Elle eut un gémissement qui arrêta sur ses lèvres le flot de rancune. Il s’interrompit. À bout de forces, elle avait distingué dans l’obscurité une barrière à claire-voie peinte en couleur blanche, et s’y appuyait. Sa robe souillée d’eau et de boue collait à ses jambes. Était-ce bien elle, jusqu’à ce jour parée d’une fierté charmante, qui n’était plus qu’une femme sans asile, tremblante de faim, de froid et de fièvre, et errant dans la nuit comme une vagabonde ? Ce fut alors qu’elle eut, pour la pre­mière fois, le sentiment de sa déchéance.

« Qu’importe ! pensa-t-elle douloureusement. » Que lui faisait, à cette heure, le mépris de tous ? Il ne lui restait plus qu’une issue : s’enfuir aussitôt et demander un refuge à Clémence qui, seule, la croirait. Tout au moins, son esprit surexcité ne voyait rien d’autre.

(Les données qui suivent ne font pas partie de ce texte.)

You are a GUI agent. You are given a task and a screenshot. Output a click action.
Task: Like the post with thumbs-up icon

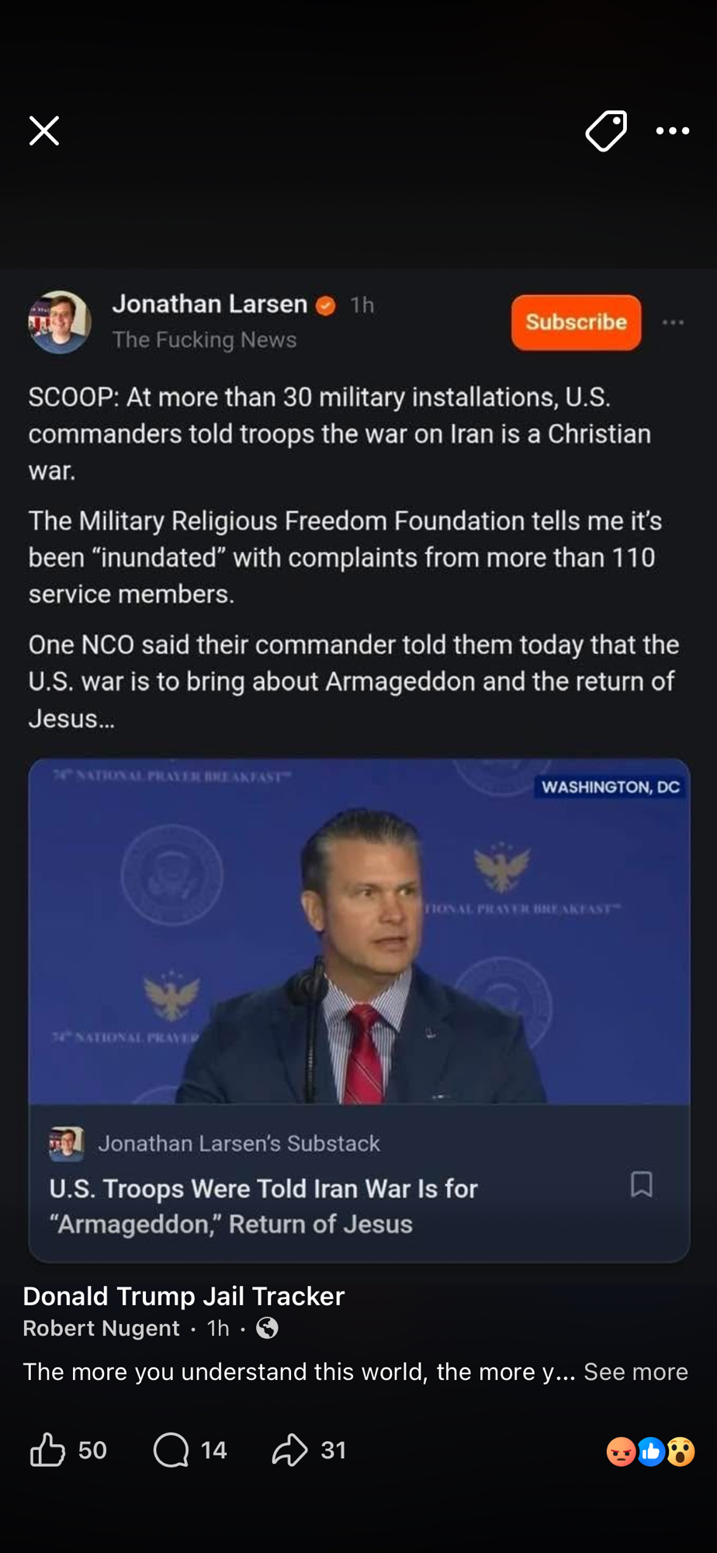tap(48, 1450)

Une crise de larmes la secoua, puis une quinte de toux, qui éveilla dans son côté droit des douleurs aiguës.

Adrien protesta avec amertume.

— Vous vous faites mal.... Cet homme n’en vaut pas la peine.

Il s’était accoudé près d’elle, à l’extrémité de la barrière. Un brouillard fade montait des prés. Ils parlèrent longtemps dans la nuit. « Non, répé­tait-il, vous ne trouverez pas une carriole et un cheval à cette heure. C’est de la folie. » Mais une idée se formait dans son esprit, qui le faisait frémir d’une immense joie.

— Venez, dit-il, c’est moi qui vais vous accom­pagner.